Ceph Luminous to Nautilus: Difference between revisions
mNo edit summary |
|||
Line 292: | Line 292: | ||
rbd perf image iostat | rbd perf image iostat | ||
[[Category: HOWTO]][[Category: Installation]] | [[Category: HOWTO]][[Category: Installation]][[Category: Ceph Upgrade]] |
Latest revision as of 14:22, 31 May 2023
Introduction
This article explains how to upgrade from Ceph Luminous to Nautilus (14.2.0 or higher) on Proxmox VE 6.x.
For more information see Release Notes
Assumption
We assume that all nodes are on the latest Proxmox VE 6.x version and Ceph is on version Luminous (12.2.12-pve1).
The cluster must be healthy and working.
Note
- After upgrading to Proxmox VE 6.x and before upgrading to Ceph Nautilus,
- Do not use the Proxmox VE 6.x tools for Ceph (pveceph), as they are not intended to work with Ceph Luminous.
- If it's absolutely necessary to change the Ceph cluster before upgrading to Nautilus, use the Ceph native tools instead.

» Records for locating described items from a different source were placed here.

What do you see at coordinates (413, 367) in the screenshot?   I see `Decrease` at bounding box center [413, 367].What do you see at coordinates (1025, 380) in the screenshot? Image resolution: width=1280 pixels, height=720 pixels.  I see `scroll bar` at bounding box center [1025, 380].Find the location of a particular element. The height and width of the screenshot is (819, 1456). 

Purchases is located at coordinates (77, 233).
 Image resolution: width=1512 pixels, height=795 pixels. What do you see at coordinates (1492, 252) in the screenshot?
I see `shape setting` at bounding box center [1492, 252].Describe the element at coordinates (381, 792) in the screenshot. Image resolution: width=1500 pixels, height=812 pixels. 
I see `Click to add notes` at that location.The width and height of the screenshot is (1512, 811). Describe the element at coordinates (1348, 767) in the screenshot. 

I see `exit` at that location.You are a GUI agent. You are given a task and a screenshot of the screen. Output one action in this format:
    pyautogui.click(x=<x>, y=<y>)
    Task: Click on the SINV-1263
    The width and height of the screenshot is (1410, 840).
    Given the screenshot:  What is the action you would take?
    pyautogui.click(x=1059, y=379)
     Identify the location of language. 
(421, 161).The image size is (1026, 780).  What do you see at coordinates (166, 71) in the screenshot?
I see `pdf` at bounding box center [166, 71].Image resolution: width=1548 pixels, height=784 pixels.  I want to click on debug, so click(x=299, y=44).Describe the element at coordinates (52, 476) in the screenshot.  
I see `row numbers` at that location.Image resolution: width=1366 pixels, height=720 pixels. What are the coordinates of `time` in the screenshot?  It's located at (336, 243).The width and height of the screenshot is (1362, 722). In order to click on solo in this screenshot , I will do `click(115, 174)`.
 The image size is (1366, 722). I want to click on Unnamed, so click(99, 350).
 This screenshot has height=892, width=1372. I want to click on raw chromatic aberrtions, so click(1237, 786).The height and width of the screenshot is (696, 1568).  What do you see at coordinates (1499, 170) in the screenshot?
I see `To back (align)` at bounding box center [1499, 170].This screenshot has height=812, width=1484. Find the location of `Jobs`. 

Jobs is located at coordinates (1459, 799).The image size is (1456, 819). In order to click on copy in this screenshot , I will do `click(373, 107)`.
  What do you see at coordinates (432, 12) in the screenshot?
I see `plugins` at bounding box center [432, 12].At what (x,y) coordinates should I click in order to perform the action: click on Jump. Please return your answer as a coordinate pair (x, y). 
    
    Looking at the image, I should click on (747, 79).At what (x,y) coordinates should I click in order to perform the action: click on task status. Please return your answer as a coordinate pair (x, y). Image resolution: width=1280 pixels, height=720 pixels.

- During the upgrade from Luminous to Nautilus it will not be possible to create a new OSD using a Luminous ceph-osd daemon after the monitors have been upgraded to Nautilus. Avoid adding or replacing any OSDs while the upgrade is in progress.
- Avoid creating any RADOS pools while the upgrade is in progress.
- You can monitor the progress of your upgrade anytime with the ceph versions command. This will tell you which Ceph version(s) are running for each type of daemon.
Cluster Preparation
If your cluster was originally installed with a version prior to Luminous, ensure that it has completed at least one full scrub of all PGs while running Luminous. Failure to do so will cause your monitor daemons to refuse to join the quorum on start, leaving them non-functional.
If you are unsure whether or not your Luminous cluster has completed a full scrub of all PGs, check the state of your cluster by running:
ceph osd dump | grep ^flags
In order to be able to proceed to Nautilus, your OSD map must include the flags
- recovery_deletes flag
- purged_snapdirs flag
If your OSD map does not contain both these flags, you can simply wait for approximately 24-48 hours. In a standard cluster configuration this should be the ample time for all your placement groups to be scrubbed at least once. Then repeat the above process to recheck.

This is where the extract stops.